Finally, I was able to compile CalculiX v. 2.22 using PaStiX and CUDA 12.4 on KUBUNTU 24.04. The runtime scheduler I used was PaRSEC. I performed some tests, but with small models—fewer than 300,000 nodes—the speed-up from CUDA is not noticeable. How large does the model need to be to observe a significant advantage from using the GPU?
For my tests I only have a laptop with 64GB of ram and a NVIDIA RTX 3000 graphic card with 6GB of memory. The nvidia-smi display a marginal usage of the graphic card, 15W over max 65W. Which env variable do I need to set up? Is it enought: export PASTIX_GPU=1
TL;DR: The GPU is limited by the bandwith of the PCI express bus. This does not affect e.g. multithreaded AVX code. So even for “embarrasingly parallel” calculations, the CPU might be a better choice.
Now, I’m quite sure that the GPU are not used at all.

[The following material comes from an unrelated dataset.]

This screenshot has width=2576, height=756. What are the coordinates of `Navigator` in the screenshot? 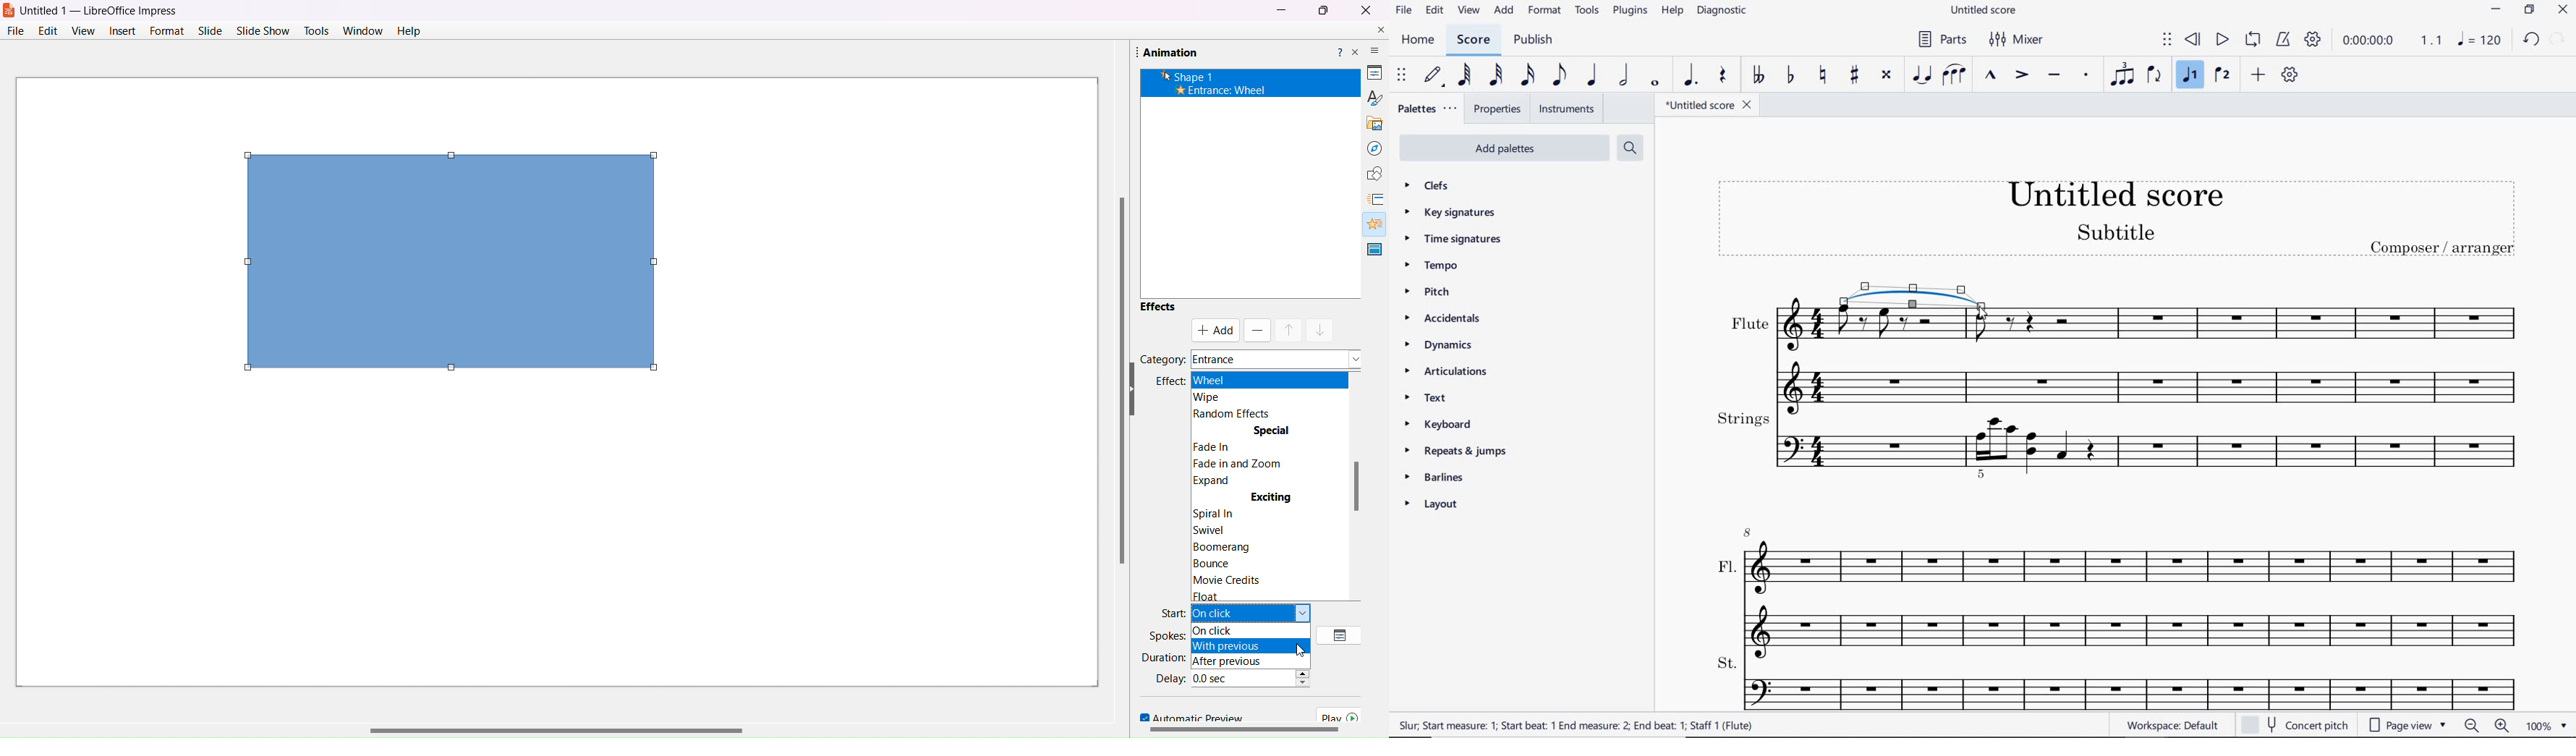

Even if I was able to compile CalculiX and all the necessary dependancies this is the output about the PaStiX solver and the GPU usage:
…
…
Not reusing csc.
±------------------------------------------------+
Version: 6.0.1
Schedulers:
sequential: Enabled
thread static: Started
thread dynamic: Disabled
PaRSEC: Started
StarPU: Disabled
Number of MPI processes: 1
Number of threads per process: 1
Number of GPUs: 1
MPI communication support: Disabled
Distribution level: 2D( 128)
Blocking size (min/max): 1024 / 2048
and after:
…
…
Number of operations: 149.49 GFlops
Number of static pivots: 0
CPU vs GPU CBLK GEMMS → 218533 vs 0
CPU vs GPU BLK GEMMS → 17784 vs 0
CPU vs GPU TRSM → 7556 vs 0
Time to solve: 0.1248
- iteration 1 :
…
…
Moreover the PaRSEC compilation and installation goes well, but some tests were failed:
Running tests…
Test project /usr/local/PaStiX/parsec_i8/build
Start 1: launcher_shm
1/34 Test #1: launcher_shm … Passed 0.00 sec
Start 2: launcher_mpi
2/34 Test #2: launcher_mpi …***Failed 0.01 sec
Start 3: launcher_gpu
3/34 Test #3: launcher_gpu …***Failed 0.00 sec
Start 4: unit_startup1_shm
4/34 Test #4: unit_startup1_shm … Passed 0.66 sec
Start 5: unit_startup2_shm
5/34 Test #5: unit_startup2_shm … Passed 0.41 sec
…
…
The nvidia-smi report:
Sun Dec 15 08:23:22 2024
±----------------------------------------------------------------------------------------+
| NVIDIA-SMI 565.57.01 Driver Version: 565.57.01 CUDA Version: 12.7 |
|-----------------------------------------±-----------------------±---------------------+
| GPU Name Persistence-M | Bus-Id Disp.A | Volatile Uncorr. ECC |
| Fan Temp Perf Pwr:Usage/Cap | Memory-Usage | GPU-Util Compute M. |
| | | MIG M. |
|=========================================+========================+======================|
| 0 NVIDIA RTX 6000 Ada Gene… On | 00000000:01:00.0 Off | Off |
| 30% 45C P0 64W / 300W | 462MiB / 49140MiB | 0% Default |
| | | N/A |
±----------------------------------------±-----------------------±---------------------+
| 1 NVIDIA GeForce RTX 4060 Ti On | 00000000:05:00.0 Off | N/A |
| 0% 35C P8 8W / 160W | 191MiB / 8188MiB | 0% Default |
| | | N/A |
±----------------------------------------±-----------------------±---------------------+
±----------------------------------------------------------------------------------------+
| Processes: |
| GPU GI CI PID Type Process name GPU Memory |
| ID ID Usage |
|=========================================================================================|
| 0 N/A N/A 2939 G /usr/lib/xorg/Xorg 4MiB |
| 0 N/A N/A 1088548 C ccx_2.22_cuda 436MiB |
| 1 N/A N/A 2939 G /usr/lib/xorg/Xorg 57MiB |
| 1 N/A N/A 3217 G /usr/bin/gnome-shell 110MiB |
±----------------------------------------------------------------------------------------+
clearly show that the cuda ccx_2.22_cuda task is started but the GPU usage is 0% as well as the GPU momory!!!
I am afraid about the test # 3: 3/34 Test #3: launcher_gpu …***Failed
Do you recomand me to use cuda 10.2 instead of 12.4?